Association of eNOS T786C genetic polymorphism with the risk of aneurysmal subarachnoid haemorrhage.

Abstract

Background: Unruptured intracranial aneurysms (IAs) are increasingly detected due to advancements in neuroimaging. Despite improvements in treatment, aneurysmal subarachnoid haemorrhage (aSAH) is associated with high mortality and morbidity. Treatment decisions for IA are complex and individualized, considering aneurysm and patient-related risk factors. Genetic factors, particularly endothelial nitric oxide synthase (eNOS) polymorphisms, have been implicated in IA formation and rupture risk.

Methods: This study investigated the association between three eNOS polymorphisms (27-bp-VNTR, T786C, and G894T) and aSAH in a cohort of 275 patients with unruptured IA or aSAH. Patients were followed for at least 8 years with clinical and imaging assessments. Genotyping of selected polymorphisms was performed, and statistical analyses were conducted to identify interactions between genetic polymorphisms and established risk factors.
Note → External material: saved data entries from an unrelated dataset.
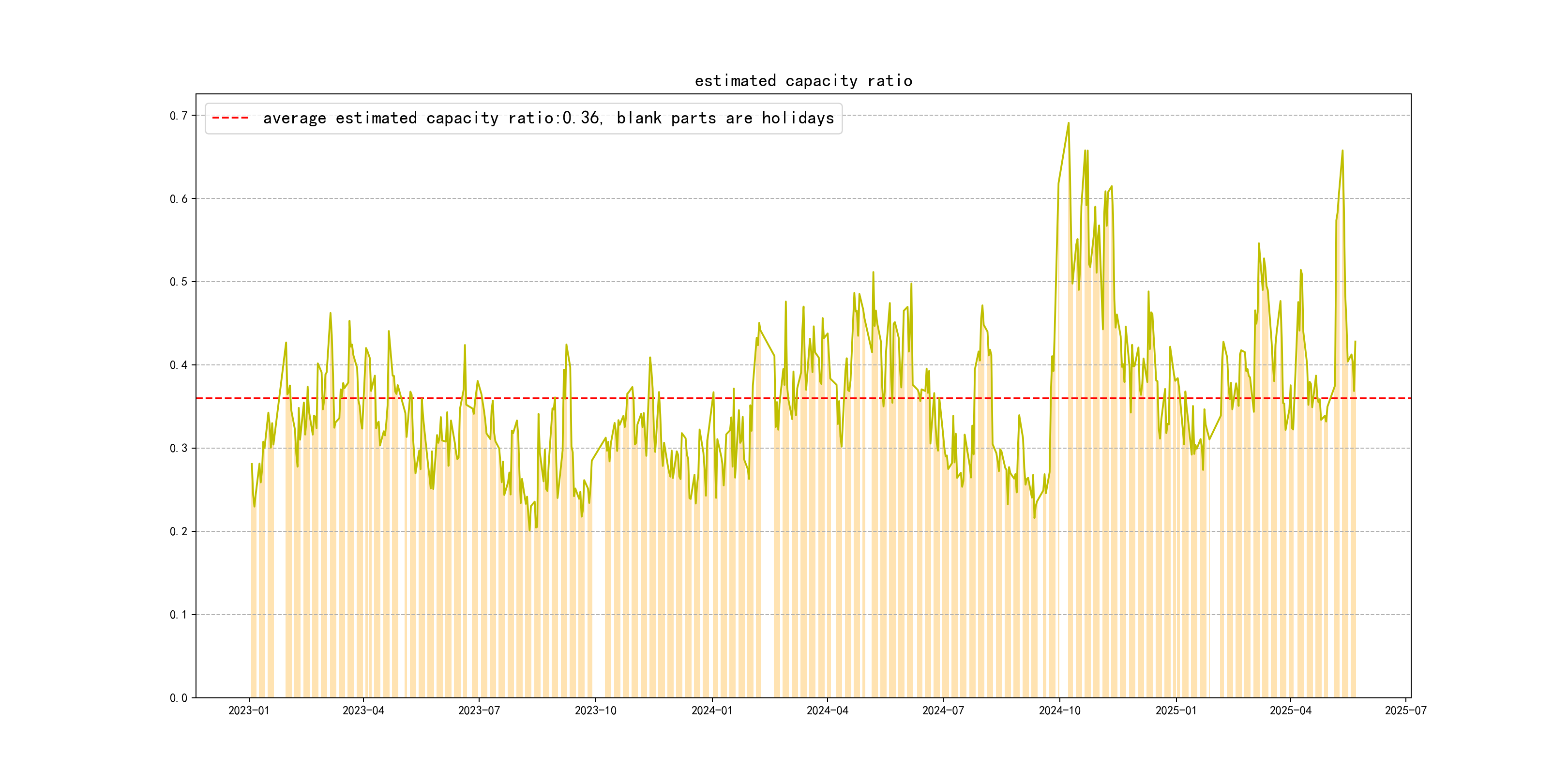This screenshot has width=1568, height=784.
Task: Click the 2024-07 x-axis label
Action: pyautogui.click(x=943, y=710)

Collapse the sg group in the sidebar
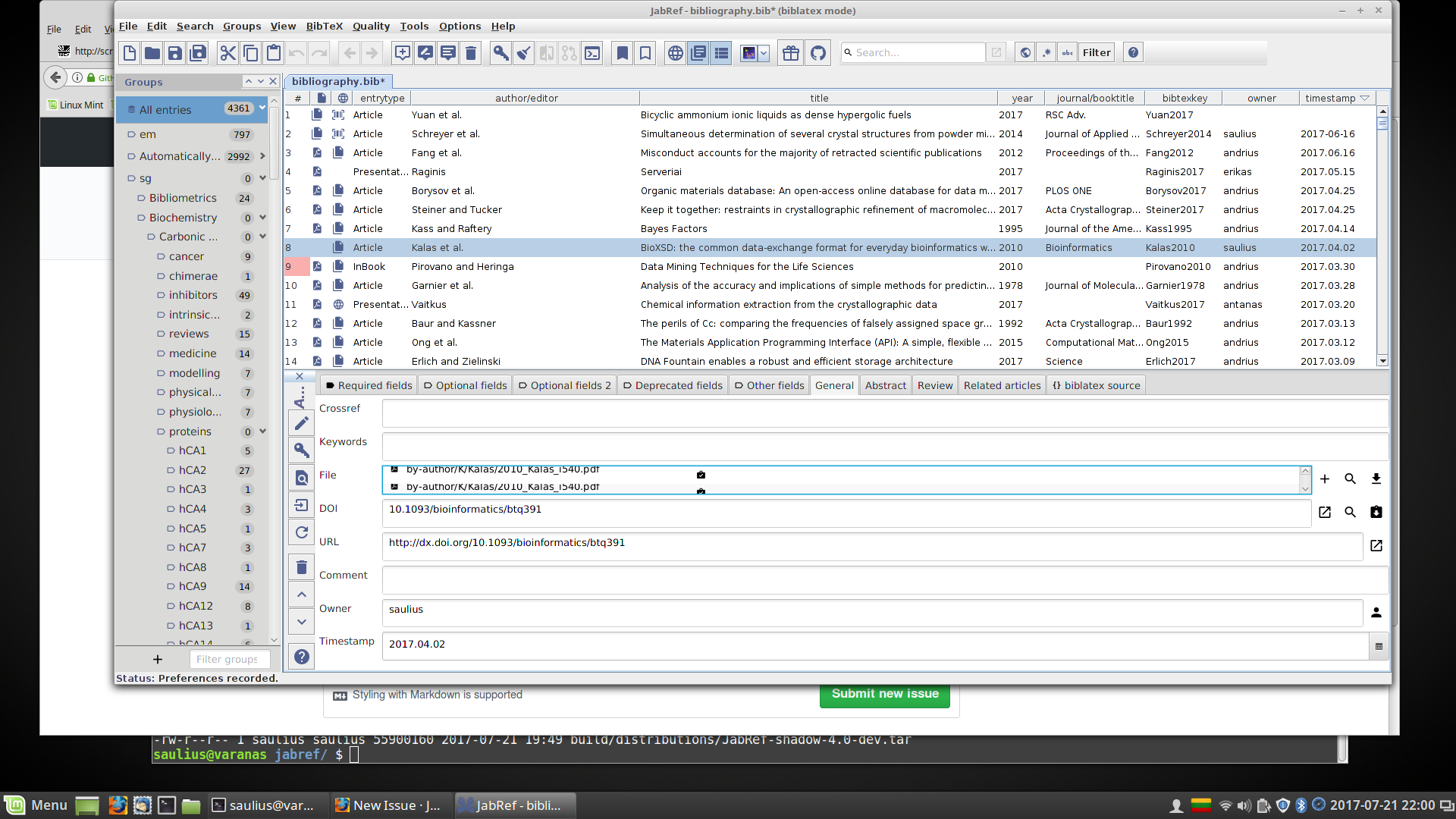(262, 178)
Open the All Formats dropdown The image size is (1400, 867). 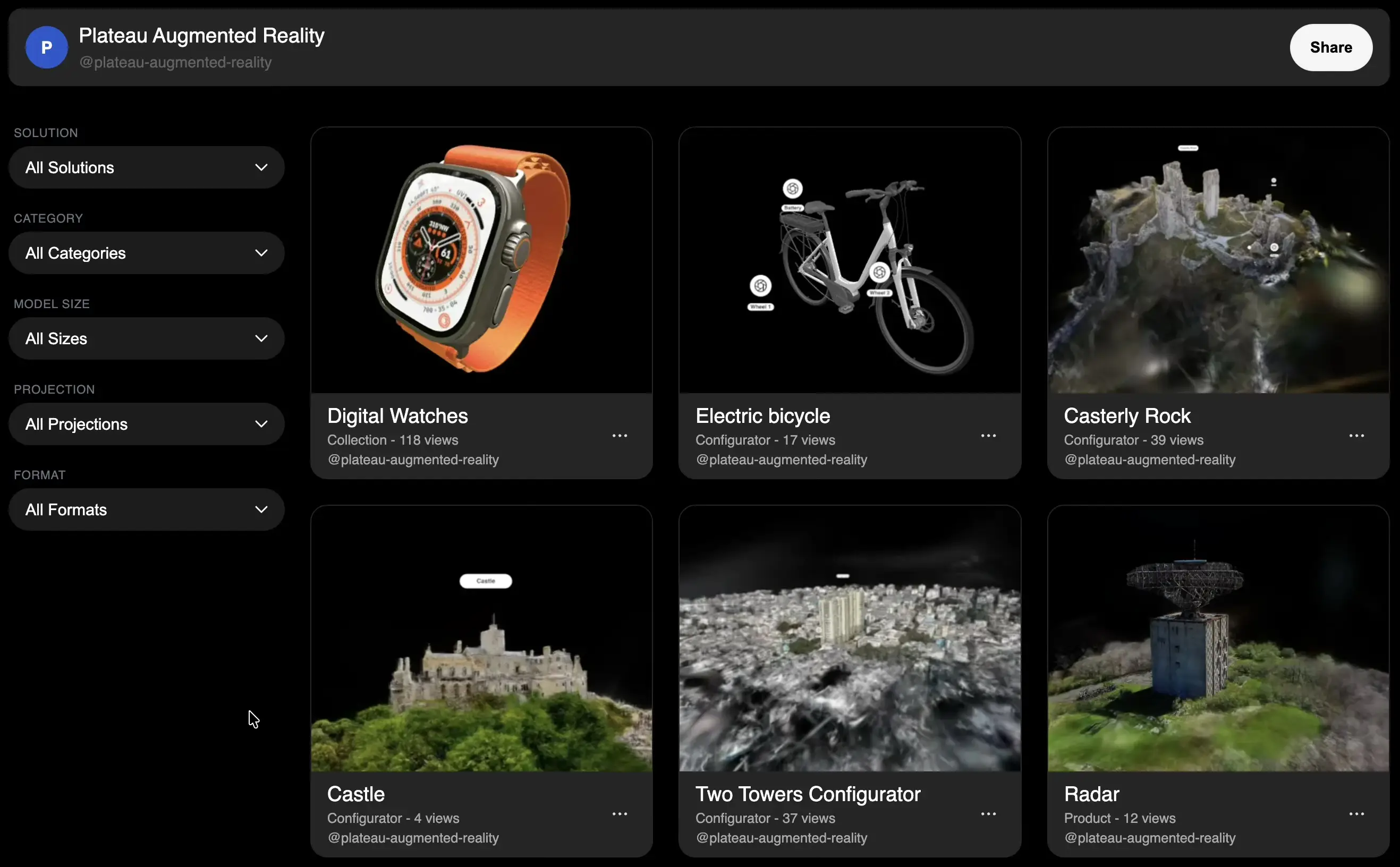click(x=146, y=509)
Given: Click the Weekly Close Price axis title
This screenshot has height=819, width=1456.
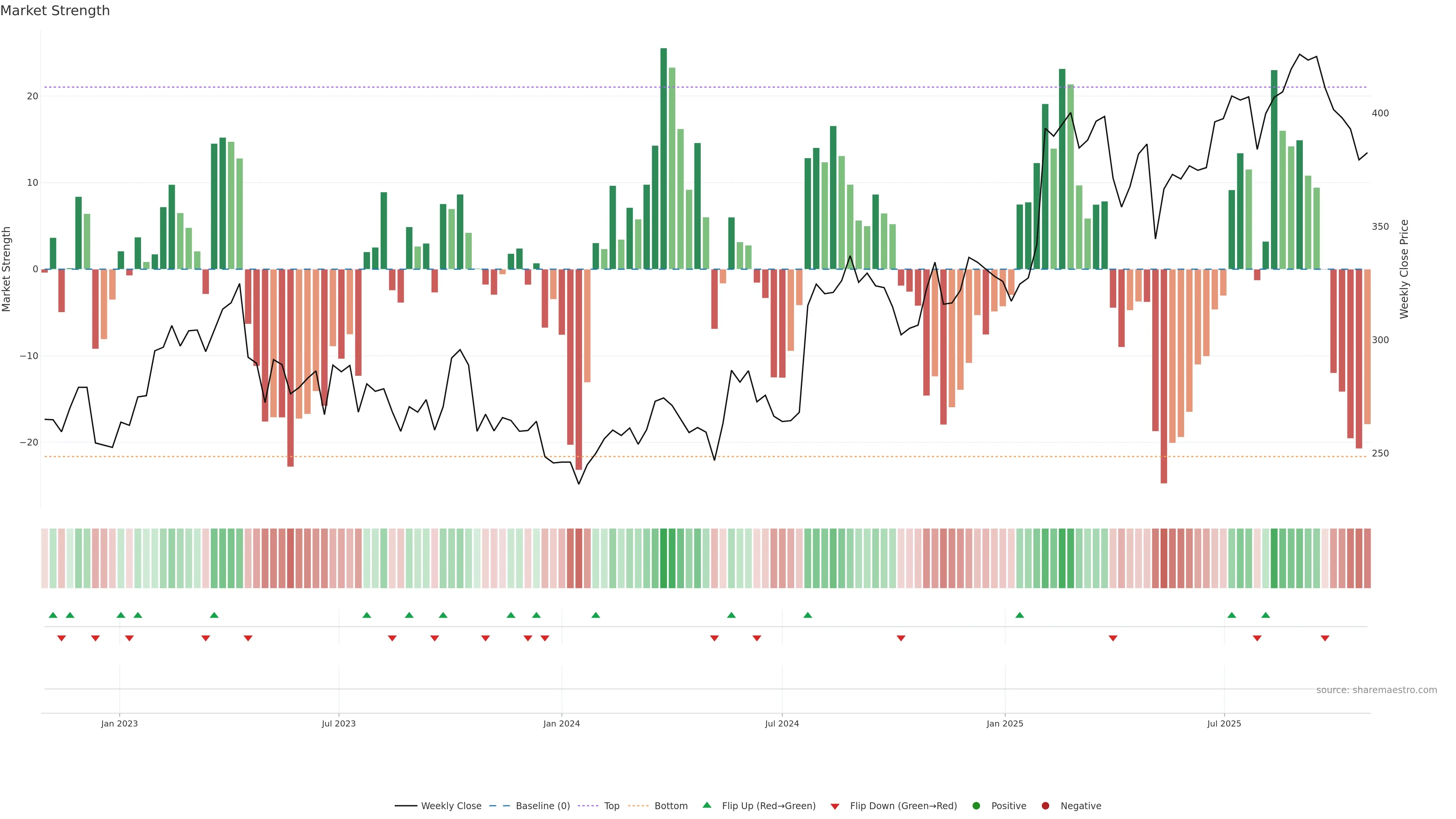Looking at the screenshot, I should (1404, 269).
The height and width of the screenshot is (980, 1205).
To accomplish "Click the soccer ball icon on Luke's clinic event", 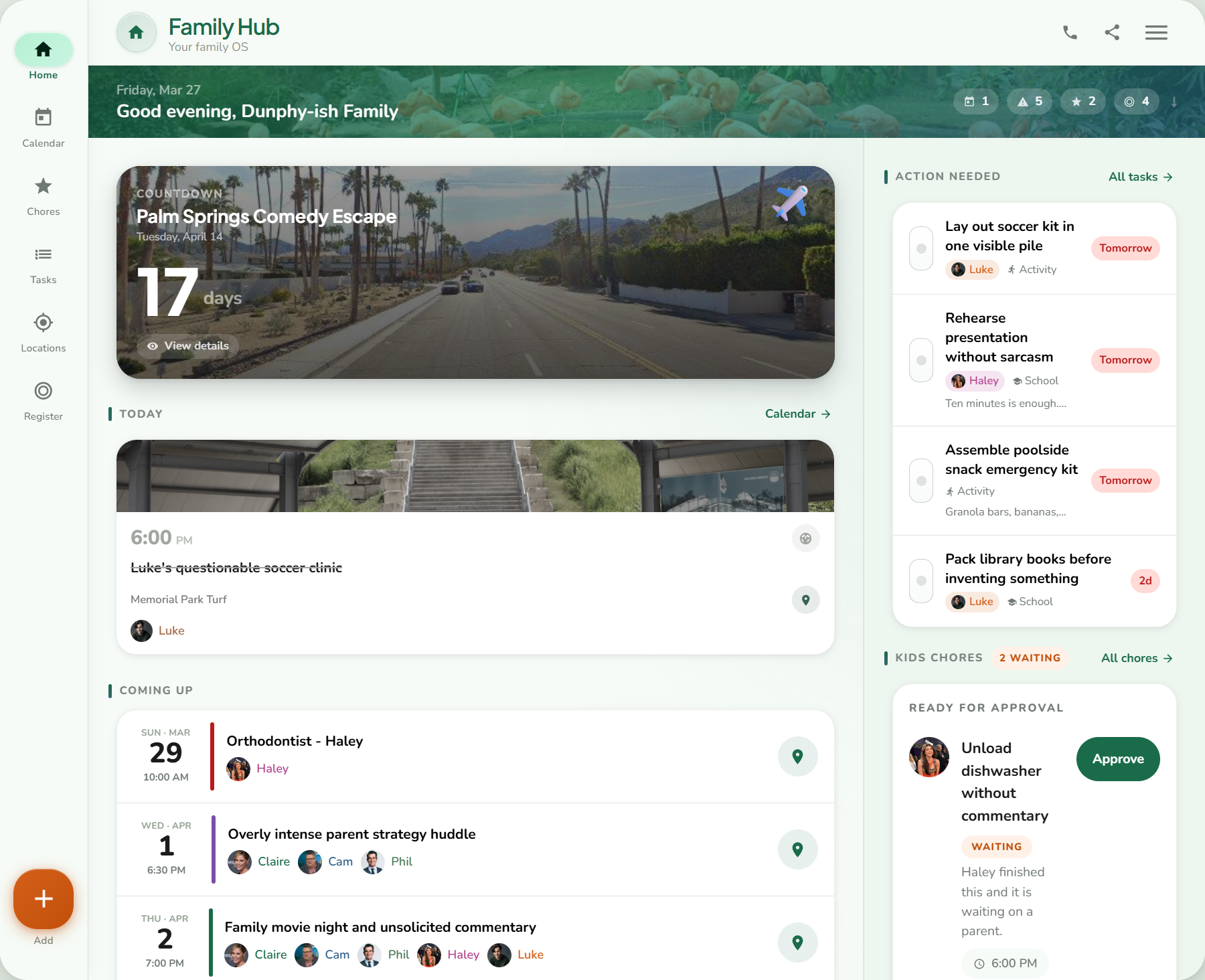I will (805, 538).
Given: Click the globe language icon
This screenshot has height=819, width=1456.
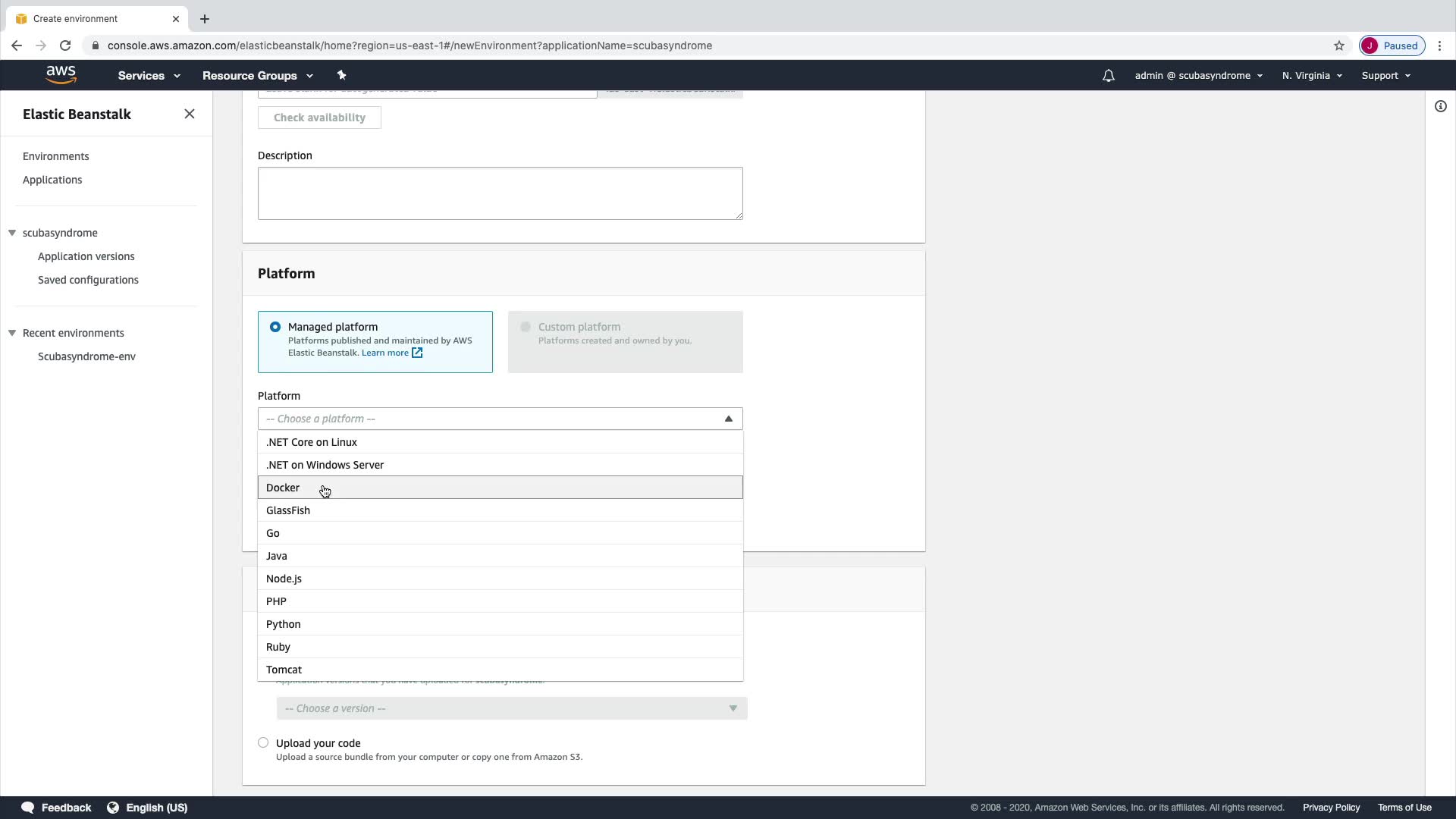Looking at the screenshot, I should [113, 808].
Results: A significant difference in the frequencies of genotypes and allele carriers of the T786C polymorphism was observed between patients with unruptured IA and those with aSAH, with an increased proportion of CC homozygotes in the aSAH group. The risk of rupture was higher in patients with the CC genotype. Multilobular aneurysms and those located in the posterior circulation had a higher incidence of rupture. Associations between arterial hypertension and certain genotypes were also found. However, no significant interaction was observed between the polymorphisms and established risk factors in relation to aneurysm rupture.

Conclusion: Our data showed a significant and independent correlation between eNOS genetic polymorphism T786C and aSAH.